The present invention relates to a radiant beam coordinate detector system, more particularly, to a crossed infrared beam coordinate detector.
Crossed infrared beam X-Y coordinate detection and encoder systems are well known in the art. See U.S. Pat. Nos. 3,764,813; 3,775,560; 3,860,754; 4,243,879; 4,267,443; and 4,384,201, for example. Typically in these systems x and y coordinate arrays of paired infrared light sources and detectors are caused to scan a display surface with crossed light beams by an electronic scanning system. When any of the beams are interrupted the prior art detection systems are equipped for determining the position of the interrupted beams.
Problems encountered in the design of a crossed radiant beam coordinate detection system such as those described above include: ambient light interference which produces radiation in the IR spectrum that can interfere with operation of the system; wide variation in performance of optoelectronic devices due to differences in optical and mechanical axes; aging of emitters which reduces their output; scattering, reflection, and attenuation effects due to the housing used for mounting the emitter/detection pairs; and the optical alignment of emitters/detectors.
U.S. Pat.
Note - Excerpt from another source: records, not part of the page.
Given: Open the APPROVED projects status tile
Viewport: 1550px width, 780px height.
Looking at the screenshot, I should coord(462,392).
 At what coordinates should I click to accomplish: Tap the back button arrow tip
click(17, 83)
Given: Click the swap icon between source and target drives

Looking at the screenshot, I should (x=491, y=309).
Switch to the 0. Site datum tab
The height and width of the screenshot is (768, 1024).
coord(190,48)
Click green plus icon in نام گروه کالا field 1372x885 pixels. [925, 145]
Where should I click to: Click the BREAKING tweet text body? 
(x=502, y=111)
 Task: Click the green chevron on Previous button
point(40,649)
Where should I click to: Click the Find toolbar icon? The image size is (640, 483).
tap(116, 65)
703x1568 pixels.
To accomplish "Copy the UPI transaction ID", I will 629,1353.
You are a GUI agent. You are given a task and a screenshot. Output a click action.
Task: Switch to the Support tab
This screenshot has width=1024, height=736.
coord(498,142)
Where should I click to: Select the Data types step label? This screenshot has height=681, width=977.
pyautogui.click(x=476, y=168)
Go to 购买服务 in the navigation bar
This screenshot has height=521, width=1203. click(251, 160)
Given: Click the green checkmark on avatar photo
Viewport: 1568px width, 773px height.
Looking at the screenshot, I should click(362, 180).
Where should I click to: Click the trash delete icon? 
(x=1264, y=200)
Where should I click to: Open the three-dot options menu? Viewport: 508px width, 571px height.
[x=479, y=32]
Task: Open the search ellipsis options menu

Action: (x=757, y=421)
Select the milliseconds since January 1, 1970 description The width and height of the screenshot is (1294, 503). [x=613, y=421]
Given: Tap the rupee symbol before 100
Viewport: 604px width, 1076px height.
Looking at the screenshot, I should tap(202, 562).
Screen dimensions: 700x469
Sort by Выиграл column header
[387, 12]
Nos. 3,764,813, 3,775,560 and 3,860,754 disclose systems in which the arrays of emitters and detectors are electronically sequentially scanned. This helps reduce problems due to emitters/detectors being non-aligned and the effects of scattering, reflections etc.
U.S. Pat. No. 4,243,879 discloses a means for compensating for ambient light fluctuations in the performance of crossed beam coordinate detection and encoding systems, while U.S. Pat. Nos. 4,267,443 and 4,384,201 disclose among other things a means for determining the relative size or center line of the object which is interrupting the beams.
Despite the advantages of the above described systems a need still exists for an improved crossed beam coordinate detection and encoding system which addresses the above problems with greater flexibility.